Problem set:
(a) Rewrite the paragraph of the ocean temperature data passage below that begins "The ocean temperature data used in this study" as a brief bulleted list that keeps its main facts.
(b) Compose the paragraph that follows the final sentence of the ocean temperature data passage below.

This paper describes the data (section 2), the methods used to map the data (section 3), and the results from the technique applied to the MBT and XBT data, together with an analysis of the residuals and mapped fields (section 4). A discussion of the results and some concluding remarks are presented in section 5.

## 2. Data

The ocean temperature data used in this study are from the National Oceanographic Data Center, Washington, DC, (National Oceanographic Data Center 1991) CD-ROM. Most of the available MBT and XBT open ocean data, about 40 000 casts, were examined for the southwest Pacific Ocean region 0°–50°S, 140°E–180° covering the period between 1955 and 1988. These data were selected from the total of 56 000 casts that were available. There are a disproportionately large number of observations along the East Australian shelf off the New South Wales coast, with 30% of the total dataset located between 30° and 37°S and between the East Australian coast and 154°E.

The application of the technique described in this paper focuses on the climate of the *large-scale* ocean temperature field, in particular, the broad-scale, upper-ocean temperature variability within the interior of the southwest Pacific. This paper is not concerned with the detailed description and mapping of the temperature variations in the boundary flow of the East Australian Current (EAC). This more complex region is dominated by the seasonal cycle of EAC eddies that pinch off each year (Mulhearn et al. 1986, 1988; Ridgway and Godfrey 1997), making even the time-averaged mean flow difficult to determine on the timescales and space scales of this study. Rather, the main objectives of the ocean climate study (Holbrook and Bindoff 1997, 1999) have been to concentrate on the large-scale features of the subtropical gyre. For the present application of this technique, and given our interests only in the large-scale field, the coastal data were excluded and are not analyzed.

The MBT data were provided at discrete and regular vertical intervals. In contrast, and for data storage efficiency, most of the XBT data were provided at “inflection point” depths. These depths were chosen such that the original set of temperature data could be reproduced by linear interpolation with an error of no more than ±0.10°C (D. Collins of NODC User Services, 1991, personal communication). However, the XBT data that were originally collected and stored at selected levels (or standard depths) were also provided at those selected levels by the NODC. Details and references regarding the accuracy of both instruments are contained in Holbrook (1994).

Supplied entries:
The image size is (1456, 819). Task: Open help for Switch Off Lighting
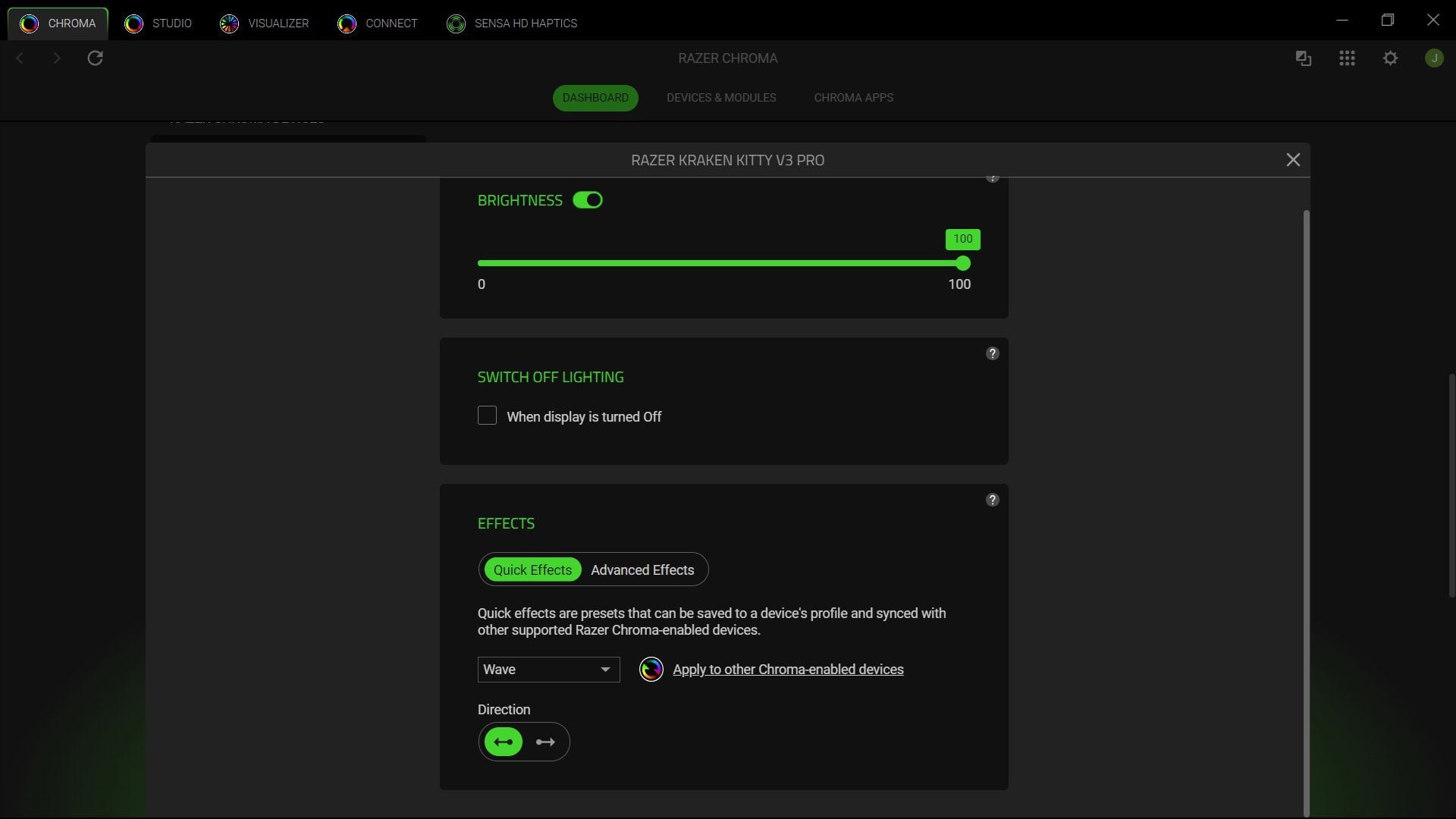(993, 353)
==
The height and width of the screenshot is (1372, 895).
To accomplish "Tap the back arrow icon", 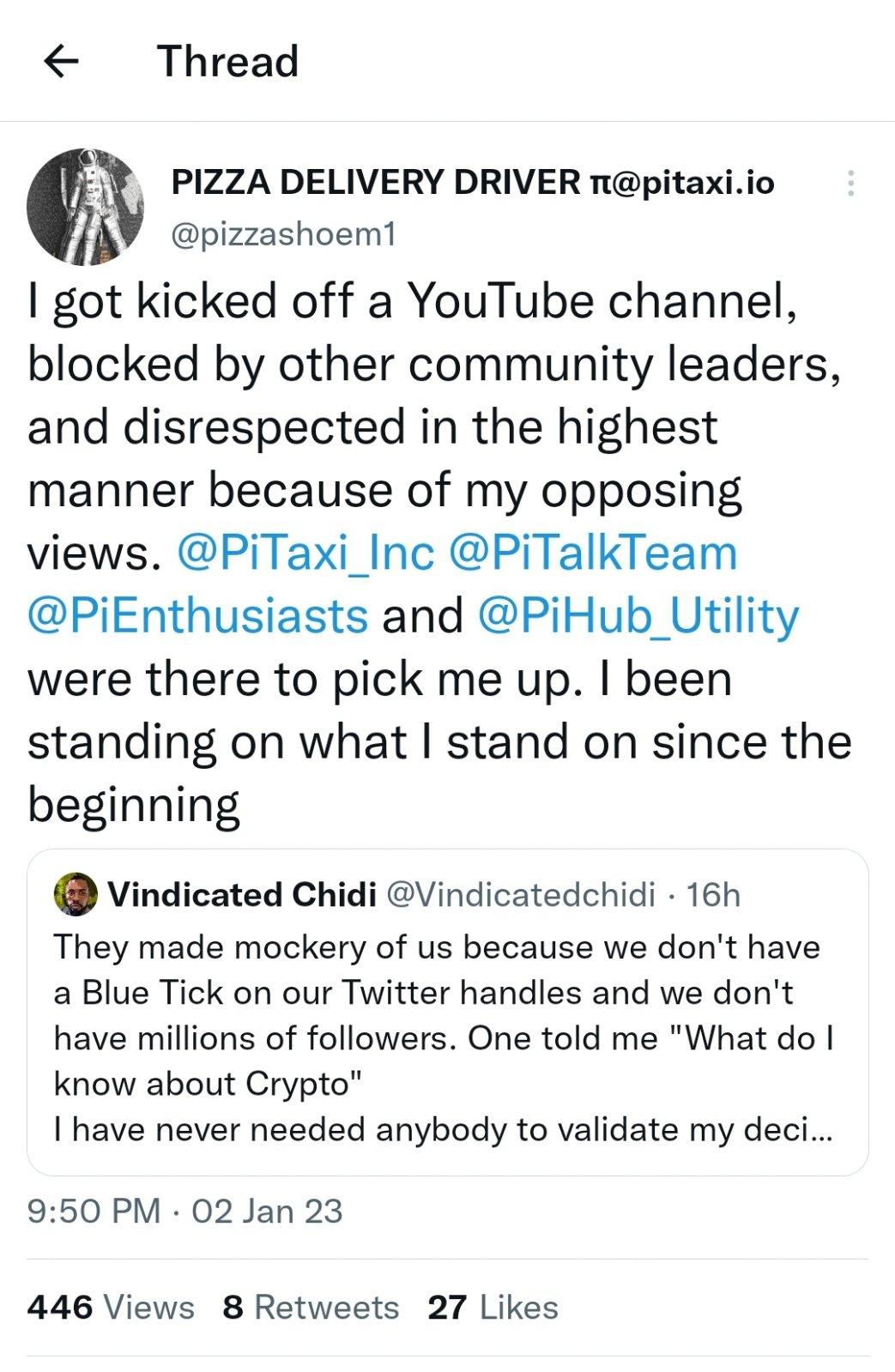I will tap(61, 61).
...
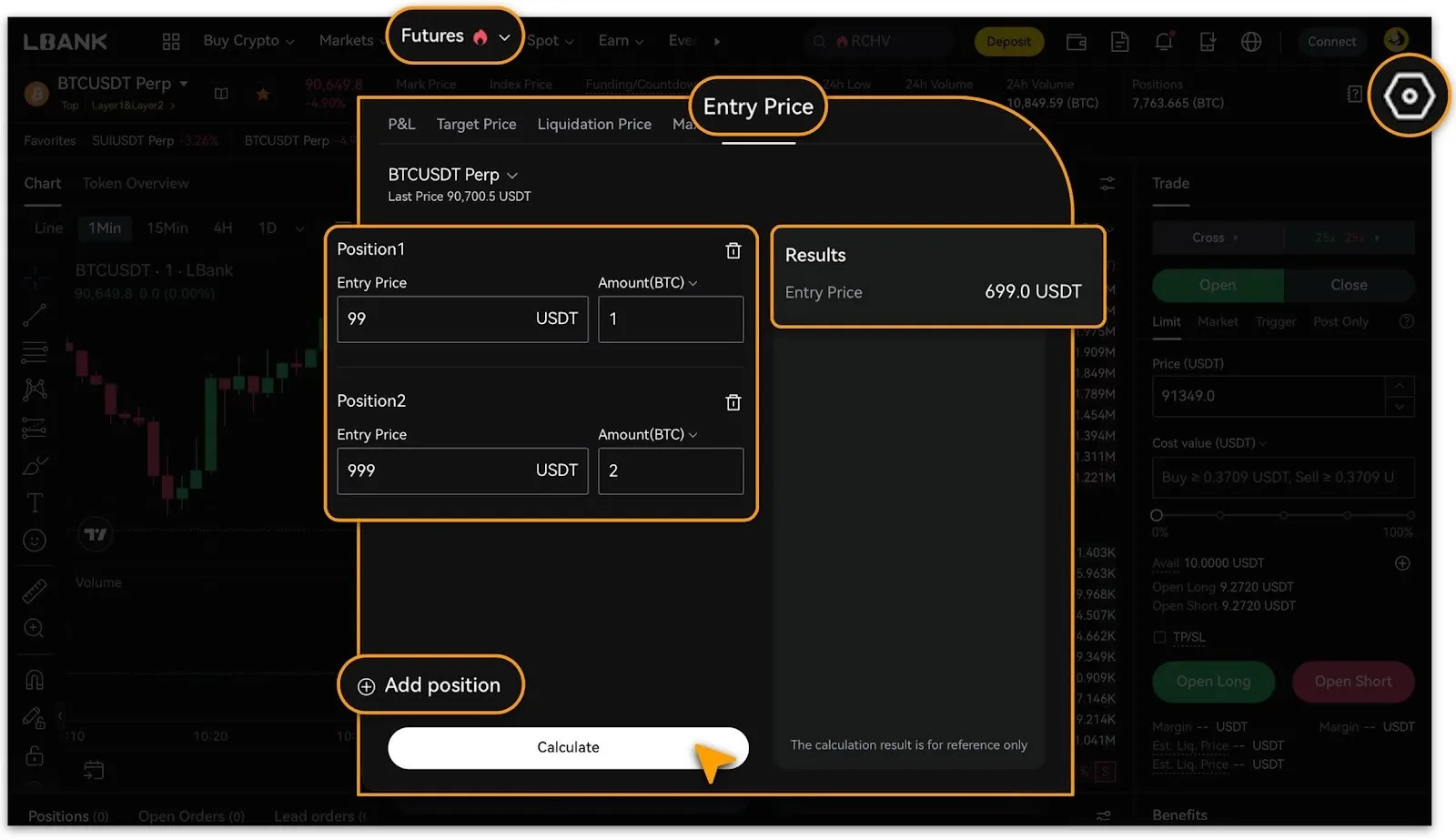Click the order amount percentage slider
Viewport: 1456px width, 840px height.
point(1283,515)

The results:
(a)
- Source: National Oceanographic Data Center, Washington, DC, CD-ROM (National Oceanographic Data Center 1991).
- Data examined: about 40 000 MBT and XBT open ocean casts, selected from 56 000 available.
- Region: southwest Pacific Ocean, 0°–50°S, 140°E–180°.
- Period: 1955–1988.
- Distribution: a disproportionately large number of observations lie along the East Australian shelf off the New South Wales coast. Thirty percent of the total dataset falls between 30° and 37°S and between the East Australian coast and 154°E.

(b)
The temperature data were first linearly interpolated in the vertical onto a 5-m grid between the surface and the maximum depth of 450 m. Quality checks were made to identify any gross errors in the data such as obvious positional errors and outlying values. Figure 1 shows the spatial positions and time distribution of all MBT and XBT casts retained in the data after quality control. Given the large number of observations and the limitations of available computer resources, it was necessary to carry out the data analysis on subsets of the original dataset. Consequently, the study region was divided into four subregions chosen with some reference to the local dynamics Subregion 1 includes the western Coral Sea, Solomon Sea, and the Bismarck Sea [TOGA Coupled Ocean–Atmosphere Response Experiment (COARE) domain]; subregion 2 encompasses the broader tropical southwest Pacific basin; subregion 3 extends from the subtropics through to the midlatitudes and defines the western Tasman Sea and is a region of high mesoscale variability in the vicinity of the EAC; and finally subregion 4, a less variable region, mainly represents the eastern Tasman Sea, which is broadly separated from the west by the Lord Howe rise. These subregions contain a 2° overlap at each of the east–west and north–south boundaries in order to minimize sharp edges and discontinuities in the final mapped fields.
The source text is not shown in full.